▶ **PEKERJAAN YANG DIMINTA**:
• 1. Tuliskan kembali bagian tulisan tentang Suharto antara "Gue  tersenyum kecut" dan "klimaksnya adalah kematian.", termasuk kedua ujungnya.
• 2. Teruskan tulisan tentang Suharto mulai setelah kalimat terakhirnya.

▶ **DOKUMEN SUMBER**:
+ + +
Gue  tersenyum kecut mendengar jawaban jujur Dewi. Jawabannya udah gue duga. Dan pertanyaan gue itu timbul karena gue sudah merasa jawaban  itu mewakili sebagian besar masyarakat Indonesa sekarang. Pantauan perkembangan dari masa ke masa, ekspos berita yang detil hingga emosional, seperti cerita film yang disusun dengan apik, dibangun untuk membawa pemirsa media menuju titik klimaks. The grand finale yang bisa membayar ketegangan yang sudah diikuti sekian lama.

Dan dalam hal ini klimaksnya adalah kematian.

Haruskah gue bersorak pada saat sang tokoh antagonis kalah? Meskipun gue bagian dari rakyat Indonesia yang sudah banyak dirugikan oleh Suharto, hati gue merasa itu tidak pantas.

Gue ingat salah satu dosen legendaris di kampus gue. Pada saat sedang menerangkan tentang perlakuan negara terhadap eks anggota PKI, beliau memberi pemahaman yang bagus. "Bencilah kita pada perbuatannya, jangan pada orangnya." begitu katanya. Artinya, pada saat orang melakukan kesalahan, kita mesti bisa memisahkan . Orang bisa berubah. Orang bisa melakukan kesalahan untuk alasan yang benar. Dan orang bisa saja insaf, tidak mau mengulangi lagi kesalahannya.
+ + +
Entri penunjukan kata dan elemen
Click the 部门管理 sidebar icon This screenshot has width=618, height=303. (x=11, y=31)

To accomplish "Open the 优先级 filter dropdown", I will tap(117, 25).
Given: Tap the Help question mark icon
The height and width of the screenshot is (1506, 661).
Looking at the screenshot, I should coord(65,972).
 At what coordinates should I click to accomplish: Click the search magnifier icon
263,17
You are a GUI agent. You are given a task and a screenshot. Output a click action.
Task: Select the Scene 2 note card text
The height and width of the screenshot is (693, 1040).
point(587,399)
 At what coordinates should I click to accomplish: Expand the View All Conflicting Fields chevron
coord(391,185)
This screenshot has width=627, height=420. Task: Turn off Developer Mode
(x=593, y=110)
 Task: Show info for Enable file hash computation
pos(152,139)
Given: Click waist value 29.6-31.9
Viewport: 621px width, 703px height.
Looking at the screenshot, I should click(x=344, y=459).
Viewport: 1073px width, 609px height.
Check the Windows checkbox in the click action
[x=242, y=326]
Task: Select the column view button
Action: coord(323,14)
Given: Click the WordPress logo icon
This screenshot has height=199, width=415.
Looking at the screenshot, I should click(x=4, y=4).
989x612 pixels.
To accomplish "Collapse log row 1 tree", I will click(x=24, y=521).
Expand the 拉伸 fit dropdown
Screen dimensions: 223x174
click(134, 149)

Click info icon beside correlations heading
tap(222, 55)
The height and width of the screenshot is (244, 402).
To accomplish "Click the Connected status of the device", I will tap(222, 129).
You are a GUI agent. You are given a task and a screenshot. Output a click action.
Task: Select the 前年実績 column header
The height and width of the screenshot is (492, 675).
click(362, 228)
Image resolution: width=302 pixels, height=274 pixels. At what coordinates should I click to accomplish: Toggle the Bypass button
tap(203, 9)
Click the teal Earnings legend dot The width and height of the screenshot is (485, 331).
+ + +
▶ **JAWABAN YANG DIHARAPKAN**:
• 1.
Gue  tersenyum kecut mendengar jawaban jujur Dewi. Jawabannya udah gue duga. Dan pertanyaan gue itu timbul karena gue sudah merasa jawaban  itu mewakili sebagian besar masyarakat Indonesa sekarang. Pantauan perkembangan dari masa ke masa, ekspos berita yang detil hingga emosional, seperti cerita film yang disusun dengan apik, dibangun untuk membawa pemirsa media menuju titik klimaks. The grand finale yang bisa membayar ketegangan yang sudah diikuti sekian lama.

Dan dalam hal ini klimaksnya adalah kematian.

• 2.
Gue percaya setiap orang mesti diberi kesempatan, karena kalo itu gue, gue pasti ingin diberi kesempatan.

Tapi sayangnya gak semuanya sesimpel itu. Gimana kalo orangnya tidak merasa salah? Gimana kalo orangnya tidak berniat insaf? Cukupkah alasan buat kita menyumpahinya biar masuk neraka atas dasar kebencian kita? Dan lagi-lagi, sangat gampang mengharapkan kematian orang lain atas dasar emosi dan kebencian. Betul deh, soalnya gue sering merasa demikian...

Tapi gue masih merasa hidup dan mati itu urusan Allah, dan gue gak merasa pantas mencampuri urusan itu.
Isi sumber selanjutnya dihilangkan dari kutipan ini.